Task prompt:
Look down the entries below and report how many lines hold the string "Academy"; write nothing else.

Stored data:
━━━━━━

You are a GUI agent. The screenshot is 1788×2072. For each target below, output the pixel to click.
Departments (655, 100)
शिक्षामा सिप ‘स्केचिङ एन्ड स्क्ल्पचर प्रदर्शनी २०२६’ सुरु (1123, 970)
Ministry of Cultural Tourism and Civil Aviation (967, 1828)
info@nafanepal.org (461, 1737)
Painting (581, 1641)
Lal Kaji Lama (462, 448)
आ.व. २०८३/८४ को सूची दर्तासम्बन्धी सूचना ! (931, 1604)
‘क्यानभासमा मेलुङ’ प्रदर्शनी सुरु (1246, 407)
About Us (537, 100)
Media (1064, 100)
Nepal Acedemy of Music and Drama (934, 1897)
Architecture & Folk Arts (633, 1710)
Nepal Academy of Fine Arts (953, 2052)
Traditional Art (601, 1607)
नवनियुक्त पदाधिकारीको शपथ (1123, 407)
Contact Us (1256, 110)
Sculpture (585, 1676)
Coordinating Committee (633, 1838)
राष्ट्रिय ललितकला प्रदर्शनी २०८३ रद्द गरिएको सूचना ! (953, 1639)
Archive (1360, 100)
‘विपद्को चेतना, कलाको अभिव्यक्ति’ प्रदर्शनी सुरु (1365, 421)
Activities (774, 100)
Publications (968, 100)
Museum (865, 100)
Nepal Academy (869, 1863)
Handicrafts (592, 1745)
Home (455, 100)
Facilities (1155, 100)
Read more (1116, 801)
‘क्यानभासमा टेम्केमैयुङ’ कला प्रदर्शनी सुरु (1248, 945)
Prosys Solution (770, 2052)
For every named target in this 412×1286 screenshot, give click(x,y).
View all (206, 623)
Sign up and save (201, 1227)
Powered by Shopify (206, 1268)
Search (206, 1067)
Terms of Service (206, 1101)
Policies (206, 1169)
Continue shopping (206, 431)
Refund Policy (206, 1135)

━━━━━━

Response for this exercise:
2